:: EXERCISE BRIEF ::
Lay out the rows below as a Markdown table with two columns, No. and Line, giving each line its number and skipping blank lines.

[Word and element location rows]
- - - - -

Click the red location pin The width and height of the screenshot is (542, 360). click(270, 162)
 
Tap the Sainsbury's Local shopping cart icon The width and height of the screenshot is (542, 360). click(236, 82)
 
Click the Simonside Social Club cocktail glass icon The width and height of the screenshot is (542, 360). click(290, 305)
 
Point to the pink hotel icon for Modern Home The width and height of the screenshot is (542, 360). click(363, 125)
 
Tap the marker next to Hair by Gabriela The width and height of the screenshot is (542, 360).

- - - - -

:: RESULT FOR THIS EXERCISE ::
| No. | Line |
|---|---|
| 1 | Click the red location pin The width and height of the screenshot is (542, 360). click(270, 162) |
| 2 | Tap the Sainsbury's Local shopping cart icon The width and height of the screenshot is (542, 360). click(236, 82) |
| 3 | Click the Simonside Social Club cocktail glass icon The width and height of the screenshot is (542, 360). click(290, 305) |
| 4 | Point to the pink hotel icon for Modern Home The width and height of the screenshot is (542, 360). click(363, 125) |
| 5 | Tap the marker next to Hair by Gabriela The width and height of the screenshot is (542, 360). |